Linux turns 33! What's your Linux story?

I know this story was more suitable yesterday but I forgot to send the draft…

33 years ago, on 25th August 1991, Linux Torvalds made the announcement stating that he is making an OS as a “hobby”. And the same “hobby” is now being used by worlds top 500 supercomputers, the ISS and the entire internet!

It is also being used by users like us, who just enjoy using linux and do some good work on it. So what’s your linux story?

Let me share mine.
I started using linux in March 2020. The first OS I was used was Ubuntu 18.04 lts on a HDD powered 4g ram laptop because windows was running slow on it. Then I upgraded it to 20.04 which was one of the best os updates in my life!

Then my father bought a pc from his office due to lockdown which had good specs with 8gigs of ram and i5 8th gen( Thats the same pc I use now). Although it had an HDD at that time so I used only Ubuntu and Mint on it.

Then I got a SSD for my birthday the next year and started trying different Oses.

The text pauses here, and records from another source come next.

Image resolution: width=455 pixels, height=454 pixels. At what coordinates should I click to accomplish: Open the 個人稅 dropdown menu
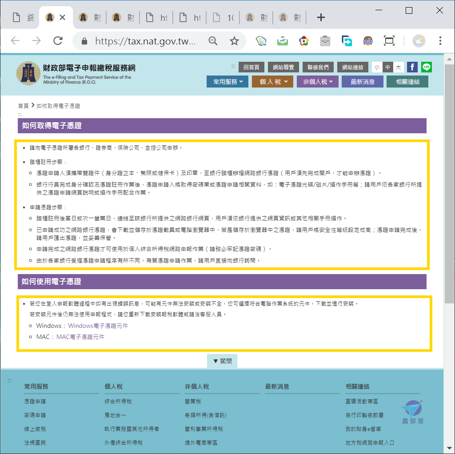pyautogui.click(x=272, y=81)
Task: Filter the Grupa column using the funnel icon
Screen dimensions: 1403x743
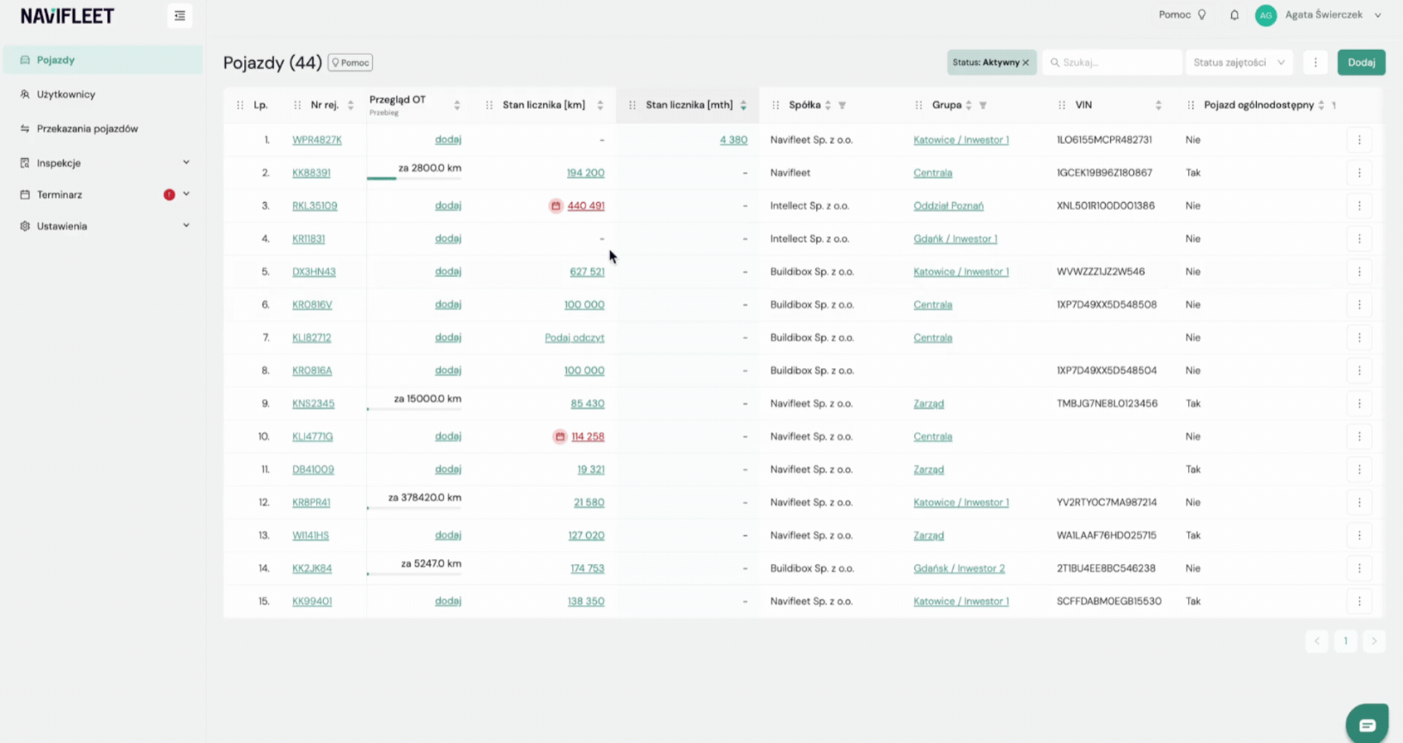Action: pos(983,105)
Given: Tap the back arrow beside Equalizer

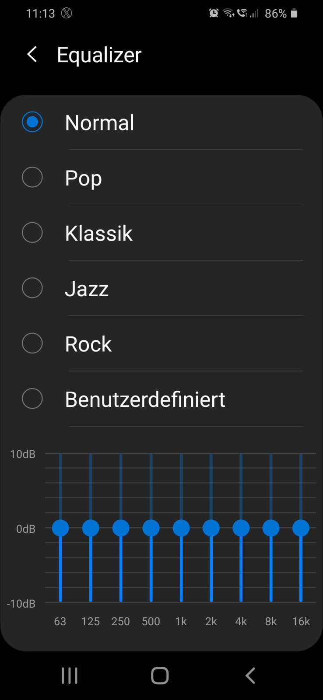Looking at the screenshot, I should 32,55.
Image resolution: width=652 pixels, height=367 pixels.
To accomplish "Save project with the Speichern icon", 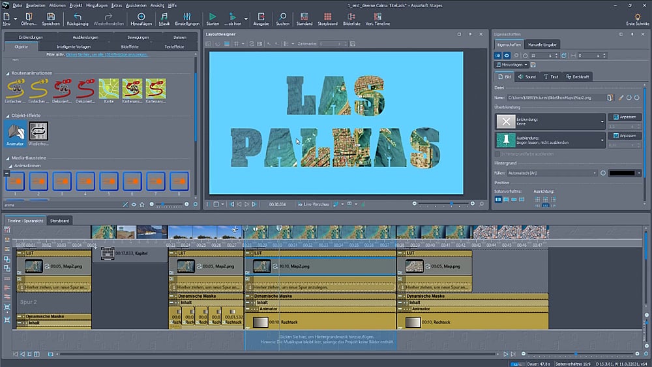I will click(x=51, y=17).
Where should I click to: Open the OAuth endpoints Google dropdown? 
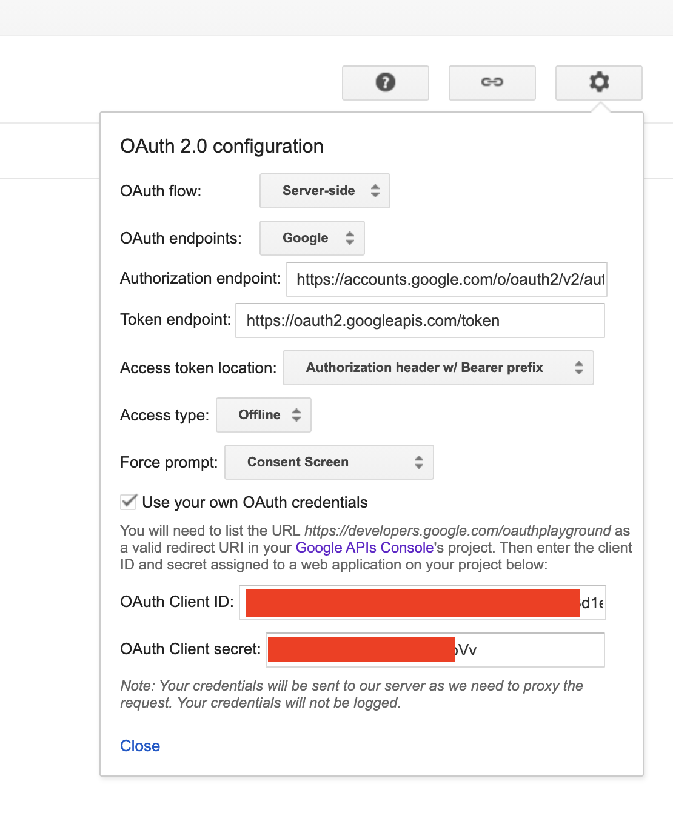[312, 238]
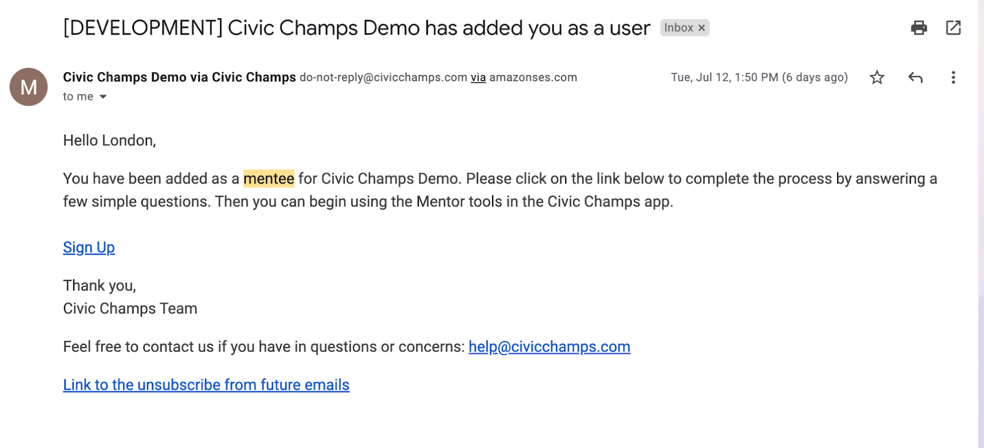Click the amazonses.com domain text
This screenshot has width=984, height=448.
533,78
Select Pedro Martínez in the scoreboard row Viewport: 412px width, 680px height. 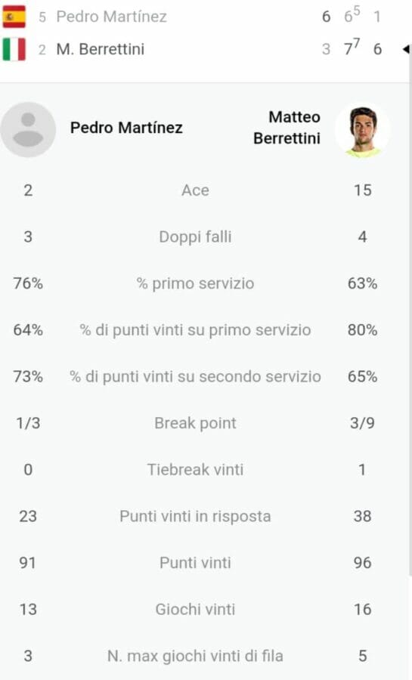(x=111, y=17)
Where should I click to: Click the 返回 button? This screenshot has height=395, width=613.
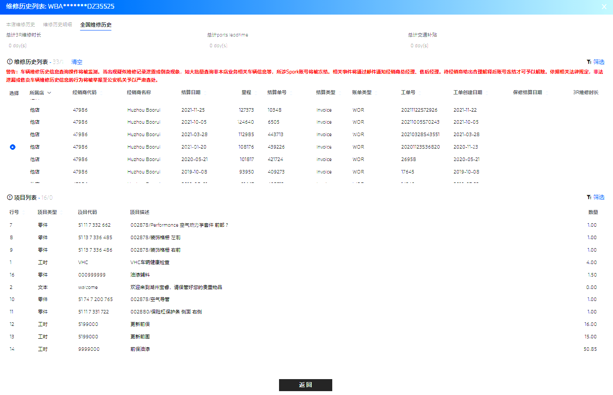point(306,385)
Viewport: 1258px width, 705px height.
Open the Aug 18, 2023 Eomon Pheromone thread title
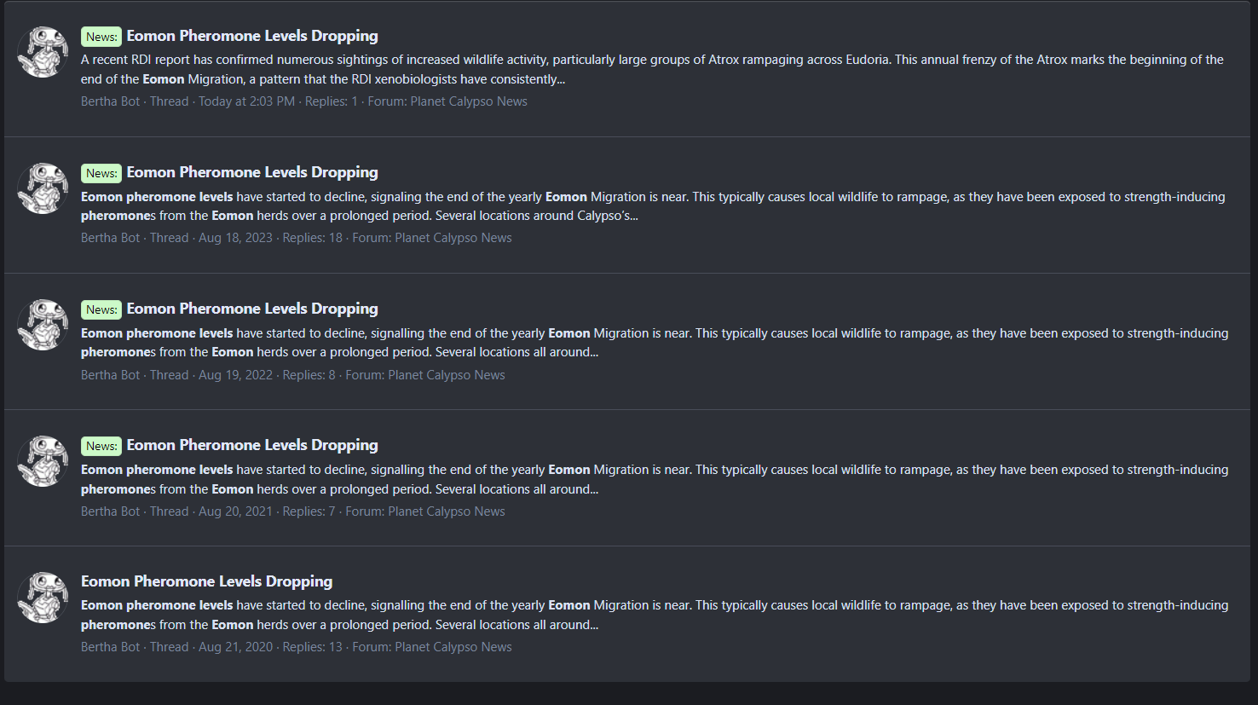252,172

I tried Zorin, Neon, Kubuntu, Mint(xfce), Manjaro and finally Pop, which I used till last month.

Then I switched to Kali because I have started some ethical hacking courses and I still use Kali.

I really enjoy using linux. Its clean, minimal and main thing is that it’s FOSS. It lets you have full control on it. There are some tasks which are not so easy to do on linux but finding the way for it to work is the best thing ever!!

So that was my linux story. Now it’s your time to tell your linux story!

Regards,
Hrishikesh.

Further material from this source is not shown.